Animal Jobs Series: Therapy Dogs

Animal Jobs Series: Therapy Dogs

Source: normanack

To every dog-owning household, a canine companion is a valued member of the family, simultaneously dependent and generously loving. Some of those wonderful dogs take their warm, wonderful personalities and give to their community as therapy dogs.
These dogs are welcome guests at institutions and private homes when they are invited to share their most valued traits: calmness, affection, tactile stimulation, motivation, physical and emotional interaction, to name a few. To understand what a therapy dog is, it is often helpful to start off defining what a therapy dog is not. Therapy dogs are not service dogs.

Service animals are animals that are individually trained to perform tasks for people with disabilities such as guiding people who are blind, alerting people who are deaf, pulling wheelchairs, alerting and protecting a person who is having a seizure or performing other special tasks. Service animals are working animals, not pets.

Therapy animals, in contrast, are usually the personal pets of their owners and handlers and work with their handlers when acting in a supportive (emotional, mental, physical) capacity with another person. Therapy animals are not exempt from health regulations that deny animals entrance into certain environments (schools, restaurants, markets), whereas service animals are usually permitted.

To become a therapy dog, there is an assessment process that establishes both the dog's qualifications and the owner's commitment to working as volunteering partners in their community. PAT (Pets as Therapy) is a UK charity that tests and registers therapy dogs and their handlers, qualifying both to visit nursing homes, hospitals and wherever therapy dogs are needed and welcomed. All pets, both dogs and cats, are assessed for their temperament, sociability and confidence. They will be tested on sudden noises and how they react when they are stroked or groomed. PAT dogs must have gone through puppyhood in order to have settled down from their puppy exuberance. In addition to passing the tests and evaluations, PAT dogs must also be healthy, wormed and treated for fleas. Currently there are 4500 PAT dogs in the UK and just over 100 cats. Every year, nearly 7 million people are visited by PAT dogs and cats in the UK!

__Record extracts__:
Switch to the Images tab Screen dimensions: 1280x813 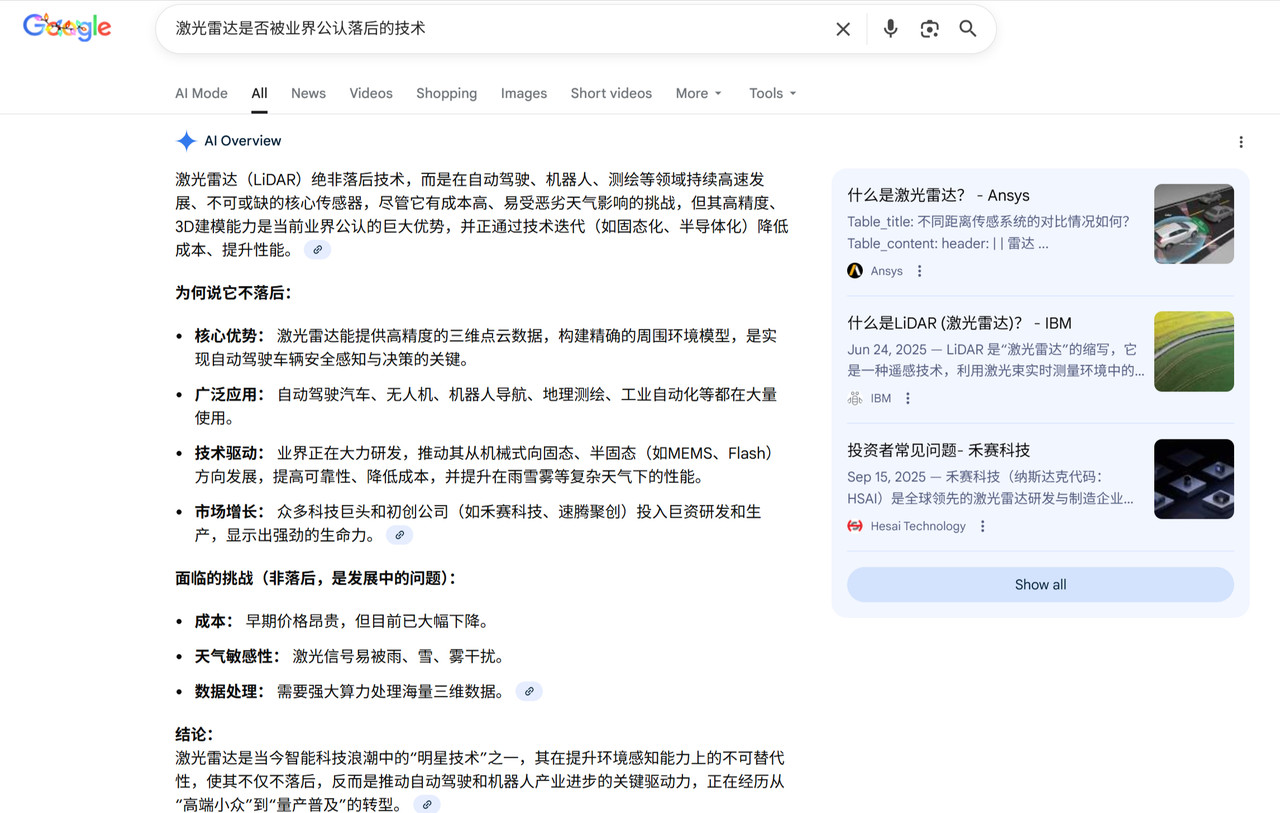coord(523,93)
...
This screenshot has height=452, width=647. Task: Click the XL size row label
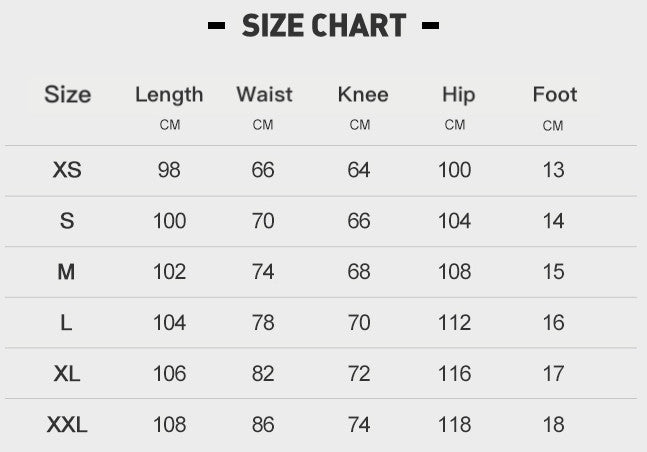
==
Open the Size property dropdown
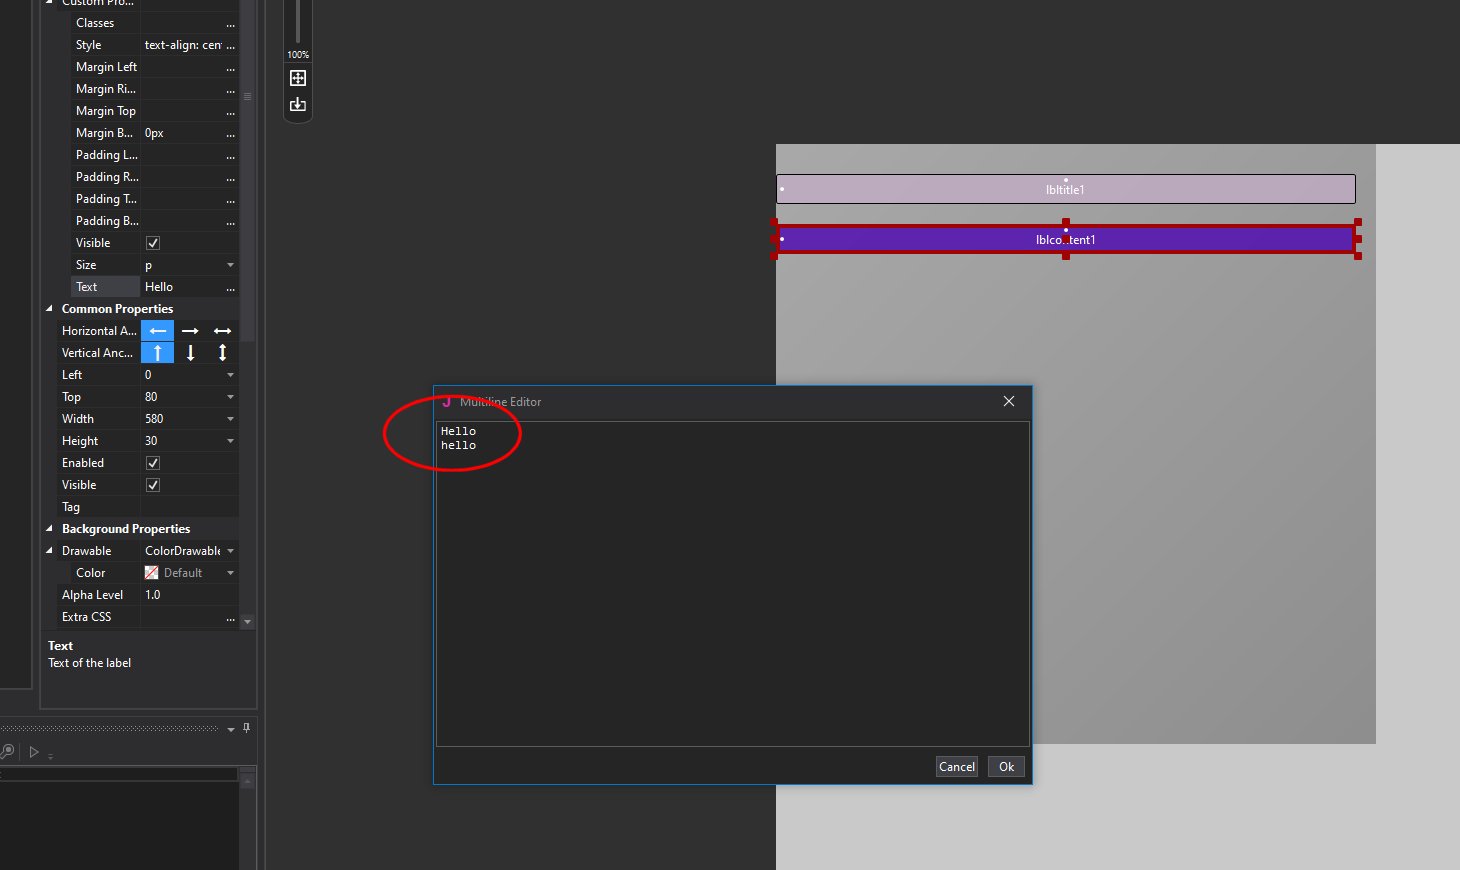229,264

__Action item 1__:
Answer these questions about the therapy dogs text, using only what it states:
(a) What are therapy animals usually, in relation to their owners and handlers?
(b) Which UK charity tests and registers therapy dogs and their handlers?
(c) About how many people in the UK are visited by PAT dogs and cats every year?
__Action item 2__:
Write the next part of the therapy dogs text, carrying on after its final sentence.

__Exercise answer 1__:
(a) They are usually the personal pets of their owners and handlers.
(b) PAT (Pets as Therapy).
(c) Nearly 7 million people.

__Exercise answer 2__:
If it seems like a lot of fuss just to permit a dog to sit beside a patient with Alzheimer's and be petted, the truth is that the process is really designed to minimise risk to the patient or recipient of the dog's affection as well as to the dog itself. A therapy dog that is disruptive, damages, intimidates, actually harms an individual or destroys property is of no benefit to the audience they aim to work with.

Often intended to introduce much needed calm and tranquility, it is of the utmost importance that a dog has the right temperament and training to be a therapy animal, just as bedside manner and knowledge are critical to a doctor's success in treating a patient. The reality is that hospitals and nursing homes have a lot of extra stimulation that dogs are particularly sensitive to (smells and sounds are the most obvious) and that can result in anxiety in a dog that is normally very calm.

People with disabilities and young children can make spontaneous movements that can startle a dog, producing a response you might not have been able to predict.
Research has shown that there are huge benefits for people and even patients with the most serious dementia can react to a therapy animal. It has also been shown that it does not matter if the person has previously owned a pet or not, the benefits are the same. For senior citizens, young children and people with a wide range of emotional, physical or mental challenges, a therapy dog can bring a great deal of peace to a difficult or lonely afternoon, and can lead to progress even within a larger course of treatment. Ideally, the work should be rewarding and fun for the dog as well.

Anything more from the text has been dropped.